Your instructions:
Once the images are set aside, write out the rest of the records exactly.
▬▬▬▬▬▬▬▬▬▬
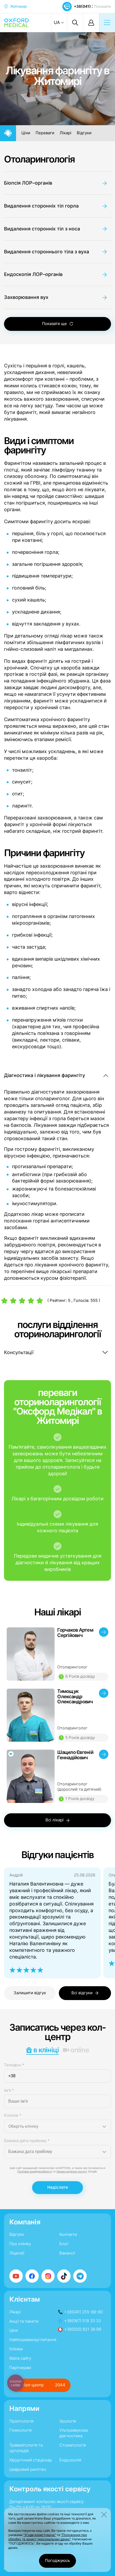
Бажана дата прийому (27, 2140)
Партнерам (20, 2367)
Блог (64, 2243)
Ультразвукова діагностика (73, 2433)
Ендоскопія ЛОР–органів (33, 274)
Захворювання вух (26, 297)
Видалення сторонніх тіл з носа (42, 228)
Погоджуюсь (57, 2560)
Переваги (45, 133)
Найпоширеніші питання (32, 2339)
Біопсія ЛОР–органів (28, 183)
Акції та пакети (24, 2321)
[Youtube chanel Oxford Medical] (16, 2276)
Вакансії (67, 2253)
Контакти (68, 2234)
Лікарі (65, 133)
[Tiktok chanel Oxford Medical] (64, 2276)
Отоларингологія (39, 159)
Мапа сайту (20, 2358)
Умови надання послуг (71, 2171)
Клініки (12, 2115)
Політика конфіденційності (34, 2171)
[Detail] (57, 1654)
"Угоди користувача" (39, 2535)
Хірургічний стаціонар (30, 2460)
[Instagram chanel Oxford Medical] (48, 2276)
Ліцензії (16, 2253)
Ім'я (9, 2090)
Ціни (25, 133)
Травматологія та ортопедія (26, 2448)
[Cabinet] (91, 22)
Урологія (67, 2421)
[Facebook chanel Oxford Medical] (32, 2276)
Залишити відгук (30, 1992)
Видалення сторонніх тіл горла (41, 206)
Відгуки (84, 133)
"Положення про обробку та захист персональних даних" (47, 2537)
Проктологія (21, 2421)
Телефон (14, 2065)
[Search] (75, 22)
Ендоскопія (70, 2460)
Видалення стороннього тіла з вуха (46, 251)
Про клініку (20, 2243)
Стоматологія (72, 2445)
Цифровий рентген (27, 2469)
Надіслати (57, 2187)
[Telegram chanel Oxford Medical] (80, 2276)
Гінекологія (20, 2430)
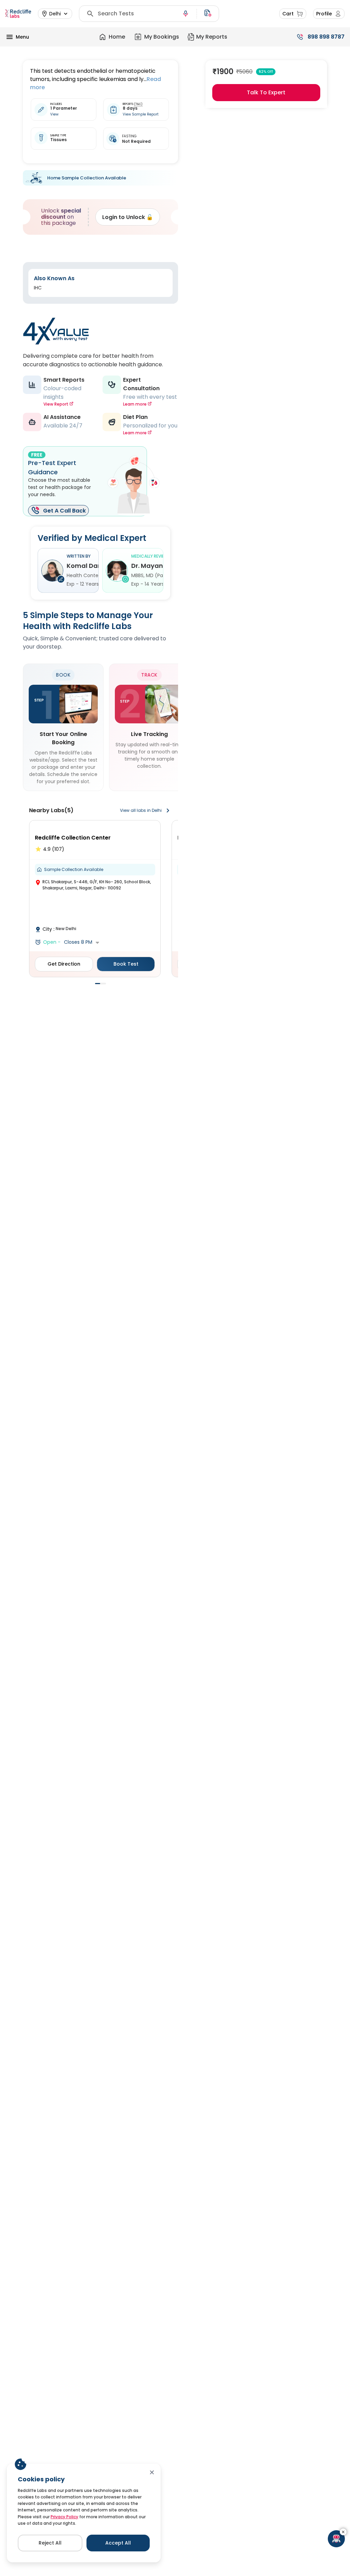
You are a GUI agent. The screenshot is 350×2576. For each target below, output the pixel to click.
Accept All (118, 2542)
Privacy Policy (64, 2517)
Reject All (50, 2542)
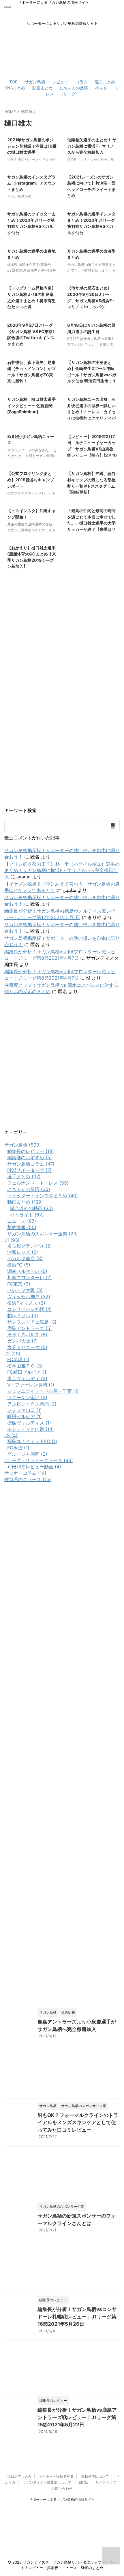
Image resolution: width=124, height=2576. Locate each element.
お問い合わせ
▬▬▬▬▬▬▬▬▬▬
Reply:
Бажана дата прийому (27, 2140)
Партнерам (20, 2367)
Блог (64, 2243)
Ультразвукова діагностика (73, 2433)
Ендоскопія ЛОР–органів (33, 274)
Захворювання вух (26, 297)
Видалення сторонніх тіл з носа (42, 228)
Погоджуюсь (57, 2560)
Переваги (45, 133)
Найпоширеніші питання (32, 2339)
Біопсія ЛОР–органів (28, 183)
Акції та пакети (24, 2321)
[Youtube chanel Oxford Medical] (16, 2276)
Вакансії (67, 2253)
Контакти (68, 2234)
Лікарі (65, 133)
[Tiktok chanel Oxford Medical] (64, 2276)
Отоларингологія (39, 159)
Мапа сайту (20, 2358)
Умови надання послуг (71, 2171)
Клініки (12, 2115)
Політика конфіденційності (34, 2171)
[Detail] (57, 1654)
"Угоди користувача" (39, 2535)
Хірургічний стаціонар (30, 2460)
[Instagram chanel Oxford Medical] (48, 2276)
Ліцензії (16, 2253)
Ім'я (9, 2090)
Ціни (25, 133)
Травматологія та ортопедія (26, 2448)
[Cabinet] (91, 22)
Урологія (67, 2421)
[Facebook chanel Oxford Medical] (32, 2276)
Залишити відгук (30, 1992)
Видалення сторонніх тіл горла (41, 206)
Відгуки (84, 133)
"Положення про обробку та захист персональних даних" (47, 2537)
Проктологія (21, 2421)
Телефон (14, 2065)
[Search] (75, 22)
Ендоскопія (70, 2460)
Видалення стороннього тіла з вуха (46, 251)
Про клініку (20, 2243)
Стоматологія (72, 2445)
Цифровий рентген (27, 2469)
Надіслати (57, 2187)
[Telegram chanel Oxford Medical] (80, 2276)
Гінекологія (20, 2430)
You are a GUI agent. The screenshot is 350×2576. For each target below, output the pixel to click.
Accept All (118, 2542)
Privacy Policy (64, 2517)
Reject All (50, 2542)
Image resolution: width=124, height=2576. Locate each element.
お問い合わせ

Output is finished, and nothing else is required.